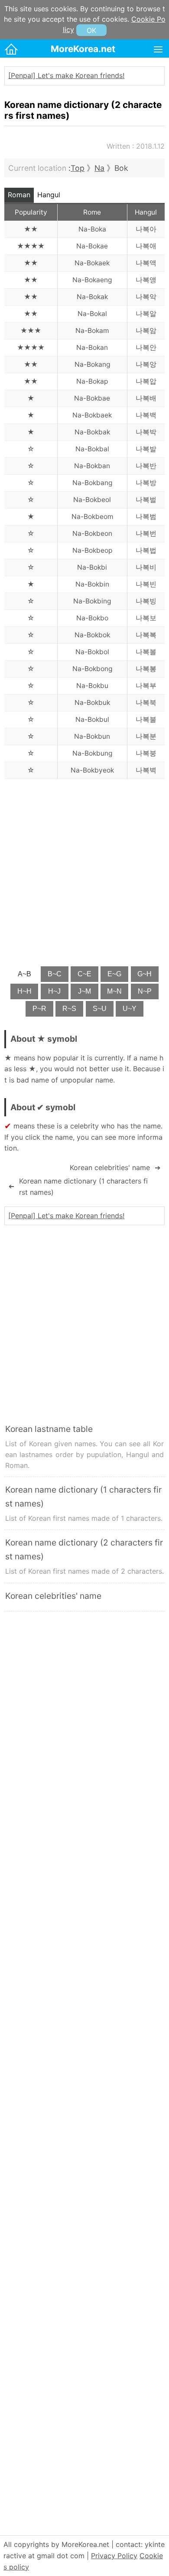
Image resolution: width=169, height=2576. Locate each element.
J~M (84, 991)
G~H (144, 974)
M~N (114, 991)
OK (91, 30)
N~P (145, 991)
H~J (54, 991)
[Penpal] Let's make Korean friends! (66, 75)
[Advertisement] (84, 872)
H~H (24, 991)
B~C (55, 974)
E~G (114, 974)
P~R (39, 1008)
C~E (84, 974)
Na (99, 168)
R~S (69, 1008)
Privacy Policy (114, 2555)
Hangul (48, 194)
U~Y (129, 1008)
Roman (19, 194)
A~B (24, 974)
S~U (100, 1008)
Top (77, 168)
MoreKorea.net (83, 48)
---
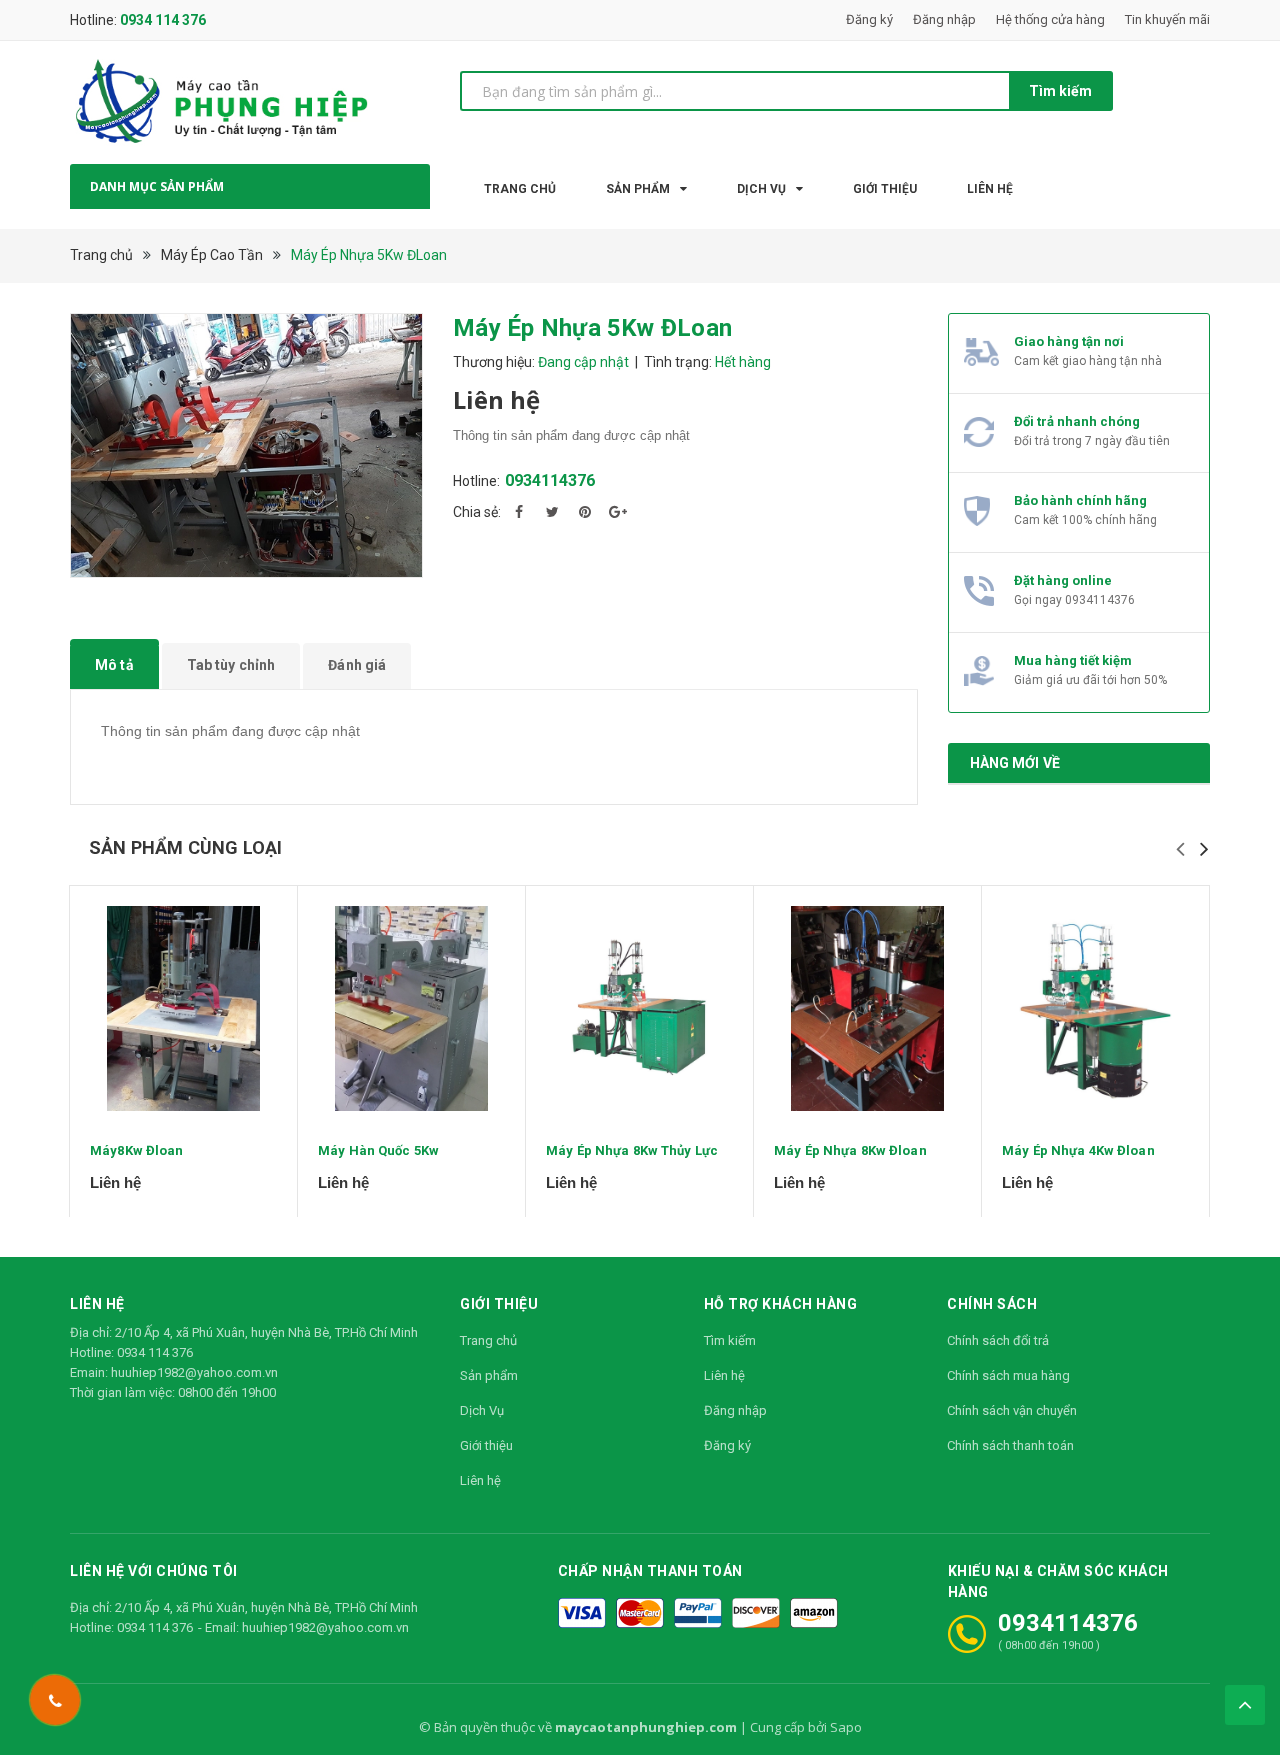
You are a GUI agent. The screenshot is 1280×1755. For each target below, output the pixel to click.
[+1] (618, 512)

> [Work request]
Pull out all lines from the entries above in which the word "each" appears.

> [Response box]
Image resolution: width=169, height=2576. Locate each element.
You are a GUI agent. The screenshot is 1280×1755. For each target below, output the pixel to click.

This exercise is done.